Order reversed, with costs in all courts, and matter remitted to Special Term fox further proceedings in accordance with the opinion herein.
. Section 2001 provides, in full, that
“ The insurer issuing a policy insuring any person against loss or damage through legal liability for the bodily injury, death, or damage to property of a third person, shall become absolutely liable whenever a loss covered by the policy occurs, and payment of such loss by the insurer to the extent of its liability therefor under the policy shall not depend upon payment by the insured of or upon any final judgment against him arising out of such occurrence.”
And subdivision (1) of section 2003 goes on to declare that
“ Any individual sustaining damages and losses shall have, at his option, a direct action against the insurer under the terms and limitations of the policy, which action he may exercise against the insurer only or against the insurer and the insured jointly. The liability of the insurer shall not exceed that provided for in the policy, and the court shall determine, not only the liability of the insurer, but also the amount of-the loss. Any action brought under this section shall be subject to the conditions of the policy or contract and to the defenses that may be pleaded by the insurer to the direct action instituted by the insured.”

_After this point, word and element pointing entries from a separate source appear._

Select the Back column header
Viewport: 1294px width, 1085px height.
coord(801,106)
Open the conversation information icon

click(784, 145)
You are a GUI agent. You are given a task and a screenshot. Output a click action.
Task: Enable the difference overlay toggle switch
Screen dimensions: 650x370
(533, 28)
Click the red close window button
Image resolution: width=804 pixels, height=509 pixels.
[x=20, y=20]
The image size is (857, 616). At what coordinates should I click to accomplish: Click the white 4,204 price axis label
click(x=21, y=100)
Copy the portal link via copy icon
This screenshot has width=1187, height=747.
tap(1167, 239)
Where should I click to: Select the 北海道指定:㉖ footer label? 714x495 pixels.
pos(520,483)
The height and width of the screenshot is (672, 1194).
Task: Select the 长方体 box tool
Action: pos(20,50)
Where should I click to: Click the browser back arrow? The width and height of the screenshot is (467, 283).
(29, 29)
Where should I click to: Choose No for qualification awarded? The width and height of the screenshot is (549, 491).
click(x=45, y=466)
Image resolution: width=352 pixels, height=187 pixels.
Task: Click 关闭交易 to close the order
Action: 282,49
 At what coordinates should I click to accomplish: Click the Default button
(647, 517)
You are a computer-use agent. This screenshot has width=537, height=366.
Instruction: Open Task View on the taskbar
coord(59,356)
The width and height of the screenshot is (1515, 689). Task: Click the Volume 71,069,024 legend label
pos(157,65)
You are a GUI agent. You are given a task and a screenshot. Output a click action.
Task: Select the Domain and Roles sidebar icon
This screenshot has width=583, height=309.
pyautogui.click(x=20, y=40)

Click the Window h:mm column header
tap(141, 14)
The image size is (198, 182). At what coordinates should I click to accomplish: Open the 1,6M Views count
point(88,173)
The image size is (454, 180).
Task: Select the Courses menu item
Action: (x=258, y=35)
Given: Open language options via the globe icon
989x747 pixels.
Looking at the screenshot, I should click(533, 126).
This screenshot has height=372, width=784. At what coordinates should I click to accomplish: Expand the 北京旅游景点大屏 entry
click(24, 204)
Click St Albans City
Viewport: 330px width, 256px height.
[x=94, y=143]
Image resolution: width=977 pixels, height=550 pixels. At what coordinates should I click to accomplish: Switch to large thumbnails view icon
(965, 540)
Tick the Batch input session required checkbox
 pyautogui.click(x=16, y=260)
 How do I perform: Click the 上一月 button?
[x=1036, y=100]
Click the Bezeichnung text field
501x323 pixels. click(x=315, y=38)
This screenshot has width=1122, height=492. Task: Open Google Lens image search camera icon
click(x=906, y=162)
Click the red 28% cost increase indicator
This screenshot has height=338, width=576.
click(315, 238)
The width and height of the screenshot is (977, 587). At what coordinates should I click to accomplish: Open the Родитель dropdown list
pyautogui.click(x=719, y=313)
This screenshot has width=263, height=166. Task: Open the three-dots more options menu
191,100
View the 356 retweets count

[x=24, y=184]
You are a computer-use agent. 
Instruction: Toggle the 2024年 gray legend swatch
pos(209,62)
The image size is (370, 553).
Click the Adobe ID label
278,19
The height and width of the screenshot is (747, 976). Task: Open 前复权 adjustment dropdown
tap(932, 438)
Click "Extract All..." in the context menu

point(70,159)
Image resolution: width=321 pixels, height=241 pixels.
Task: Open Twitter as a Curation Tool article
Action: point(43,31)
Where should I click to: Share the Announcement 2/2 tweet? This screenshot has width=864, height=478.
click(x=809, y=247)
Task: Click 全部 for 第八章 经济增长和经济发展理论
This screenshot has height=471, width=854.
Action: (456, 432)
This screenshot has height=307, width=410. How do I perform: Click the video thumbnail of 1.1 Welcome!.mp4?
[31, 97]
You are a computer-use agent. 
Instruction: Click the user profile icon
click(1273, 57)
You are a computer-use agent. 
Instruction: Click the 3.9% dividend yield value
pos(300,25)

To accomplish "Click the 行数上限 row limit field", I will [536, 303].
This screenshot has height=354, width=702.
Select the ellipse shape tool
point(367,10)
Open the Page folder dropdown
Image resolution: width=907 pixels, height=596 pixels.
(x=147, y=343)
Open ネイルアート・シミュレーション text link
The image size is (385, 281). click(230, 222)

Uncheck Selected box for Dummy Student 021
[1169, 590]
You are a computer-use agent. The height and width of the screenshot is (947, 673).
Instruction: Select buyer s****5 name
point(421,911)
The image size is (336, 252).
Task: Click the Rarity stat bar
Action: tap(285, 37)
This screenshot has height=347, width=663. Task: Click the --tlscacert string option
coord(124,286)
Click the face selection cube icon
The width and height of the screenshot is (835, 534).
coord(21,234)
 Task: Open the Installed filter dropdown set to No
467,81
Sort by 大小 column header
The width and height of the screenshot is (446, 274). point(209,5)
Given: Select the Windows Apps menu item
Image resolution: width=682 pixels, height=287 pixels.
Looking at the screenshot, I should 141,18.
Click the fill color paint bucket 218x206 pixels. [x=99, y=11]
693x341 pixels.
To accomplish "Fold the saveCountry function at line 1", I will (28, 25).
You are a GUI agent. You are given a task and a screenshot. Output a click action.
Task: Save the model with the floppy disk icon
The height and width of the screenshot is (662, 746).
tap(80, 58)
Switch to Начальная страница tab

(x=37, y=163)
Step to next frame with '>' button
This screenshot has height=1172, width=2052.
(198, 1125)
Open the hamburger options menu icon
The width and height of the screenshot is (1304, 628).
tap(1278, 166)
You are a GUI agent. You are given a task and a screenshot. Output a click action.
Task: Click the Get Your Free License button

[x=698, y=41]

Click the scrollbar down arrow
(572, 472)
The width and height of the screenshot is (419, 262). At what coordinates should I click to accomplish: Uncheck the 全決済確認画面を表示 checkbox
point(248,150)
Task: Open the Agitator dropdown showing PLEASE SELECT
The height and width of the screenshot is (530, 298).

. Prior to instituting the present suit, the plaintiffs had brought one, based on an identical complaint, in the United States District Court for the Southern District of New York. That action was dismissed, on the defendant’s motion, since the Federal court, so it stated, was of the opinion that such a disposition was demanded by the Appellate Division’s decision (1 A D 2d 116) in the Morton case: “Despite our personal feelings and (lie forcefully logical argument presented by the plaintiffs ”, wrote the District Court Judge, “ we are duty bound to follow the New York Appellate Division until the New York Court of Appeals speaks otherwise.” (Oltarsh v. Aetna Ins. Co., U. S. Dist. Ct, S. D. N. Y., Nov. 8,1963, Murphy, J.)
. The usual and typical “ no action ” clause provides, in substance, that no action shall lie against the insurance company unless, as a condition precedent thereto, the insured shall have fully complied with the terms of the policy, nor until the amount of the insured’s obligation to pay shall have been finally determined either by judgment against the insured after actual trial or by written agreement of the insured, the claimant and the insurer.
. The circumstance that the defendant does business in this State, as well as in Puerto Rico, is, in the present context, a matter of relatively minor importance which does not involve a relevant New York interest. The contract under which the defendant is being sued arose out of business transacted in Puerto Rico and any liability to which it might be exposed thereunder is not likely to have a significant bearing on insurance rates which it imposes on residents of this State.